▶ **CONSIGNES**
#1 D'après l'extrait sur l'ordonnance de protection, quelle procédure le tribunal de Bobigny privilégie-t-il systématiquement ?
#2 Recopiez fidèlement le passage de l'extrait sur l'ordonnance de protection qui commence par « Aussi, votre délégation » et se termine par « convocation par huissier. ».
#3 Relevez tous les acteurs qui, dans l'extrait sur l'ordonnance de protection, expriment une opinion ou une position.
━━━━━ EXTRAIT CHOISI ━━━━━
Votre délégation juge cruciale cette question des délais car leur longueur actuelle dénature l'ordonnance de protection qu'il faut impérativement considérer comme une mesure d'urgence, et peut exposer à de graves dangers les femmes victimes de violences.

La modification que l'article 7 du projet de loi propose d'introduire à l'article 515-11 du code civil pour préciser que l'ordonnance de protection doit être délivrée « dans les meilleurs délais » par le juge aux affaires familiales part donc d'une intention que votre délégation partage pleinement même si elle s'est interrogée sur la portée réelle de cette disposition.

Certaines associations de défense des droits des femmes ont exprimé leur préférence pour la fixation dans la loi d'un délai précis dans les limites duquel le juge serait tenu de statuer. Mais le gouvernement expose, en particulier dans l'étude d'impact, que la fixation d'un délai strict n'irait pas nécessairement dans le sens de la défense des intérêts de la requérante dans la mesure où leur dépassement pourrait entrainer la nullité de la procédure.

Aussi, votre délégation est-elle prête à apporter son soutien à la formule suivant laquelle l'ordonnance doit être rendue « dans les meilleurs délais » , sous réserve que le gouvernement s'engage à prendre les dispositions réglementaires ou procédurales qui permettront une réduction effective des délais de délivrance des ordonnances. Elle l'invite en particulier à s'inspirer des bonnes pratiques en usage dans certains tribunaux comme celui de Bobigny qui privilégie systématiquement la procédure de convocation par huissier.
━━━━━ DONNÉES FOURNIES ━━━━━
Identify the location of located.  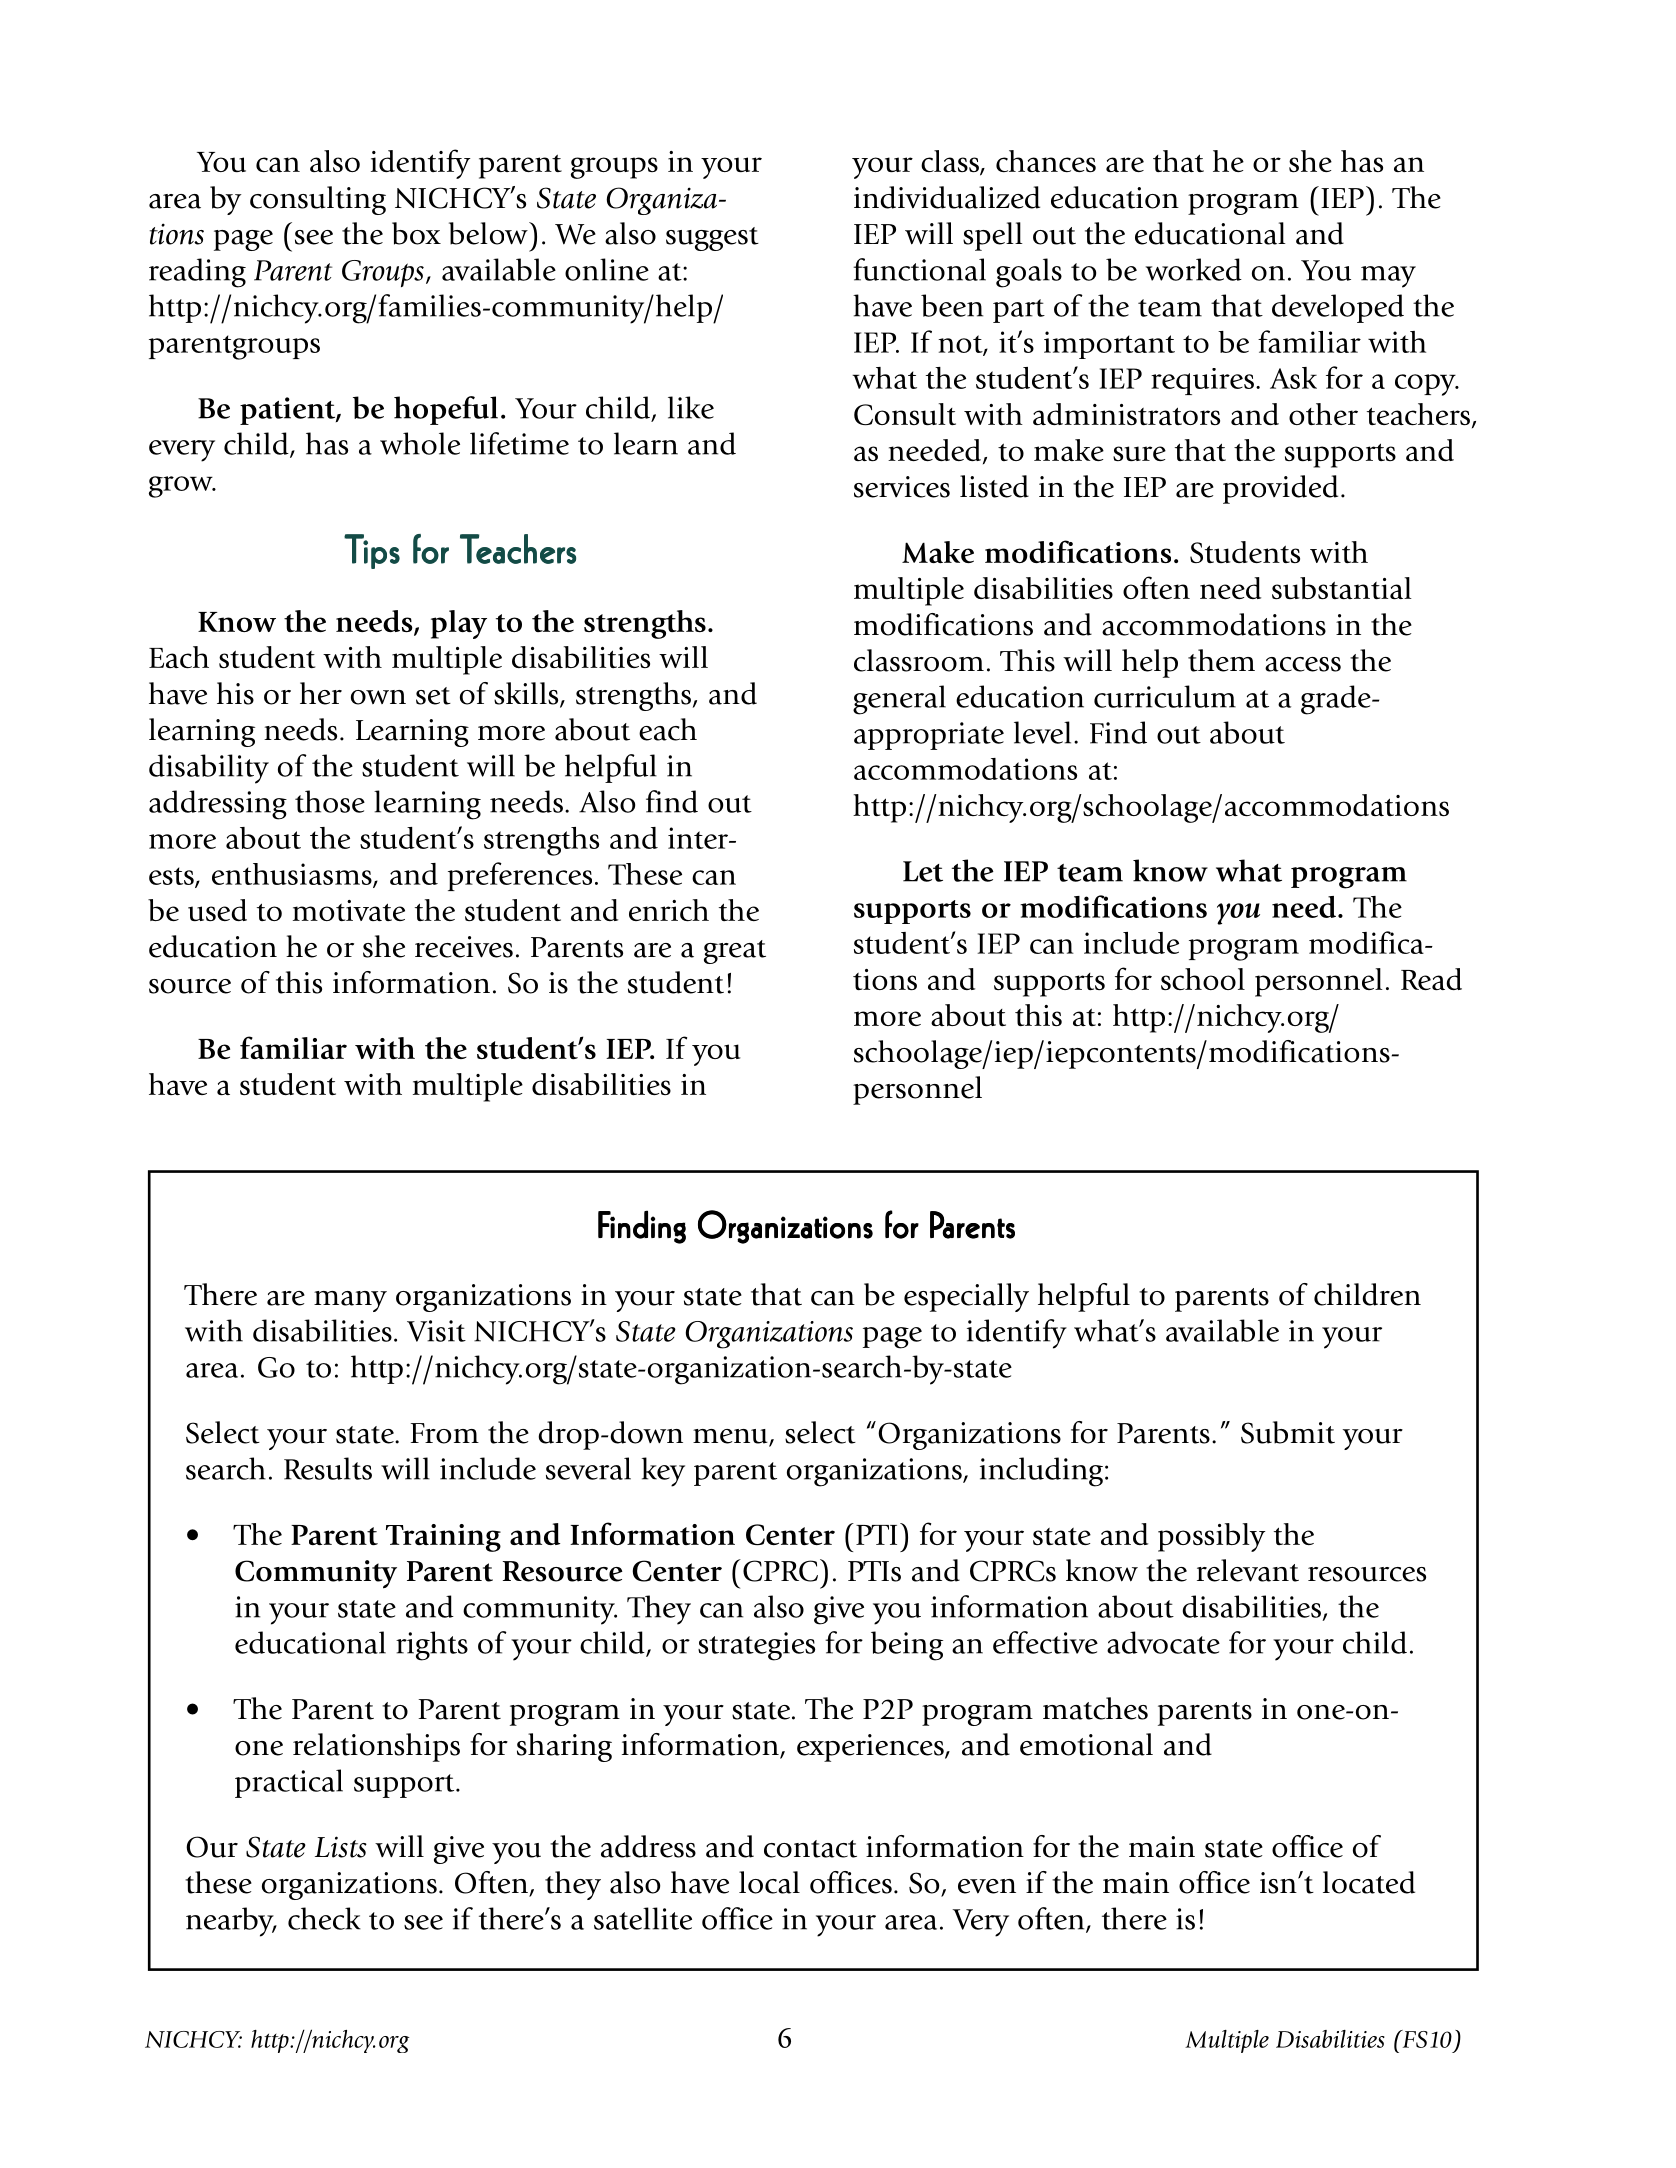
(1369, 1882).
━━━━━
▶ **RÉPONSES COMPLÈTES**
#1 Le tribunal de Bobigny privilégie systématiquement la procédure de convocation par huissier.

#2
Aussi, votre délégation est-elle prête à apporter son soutien à la formule suivant laquelle l'ordonnance doit être rendue « dans les meilleurs délais » , sous réserve que le gouvernement s'engage à prendre les dispositions réglementaires ou procédurales qui permettront une réduction effective des délais de délivrance des ordonnances. Elle l'invite en particulier à s'inspirer des bonnes pratiques en usage dans certains tribunaux comme celui de Bobigny qui privilégie systématiquement la procédure de convocation par huissier.

#3
- Votre délégation
- Certaines associations de défense des droits des femmes
- Le gouvernement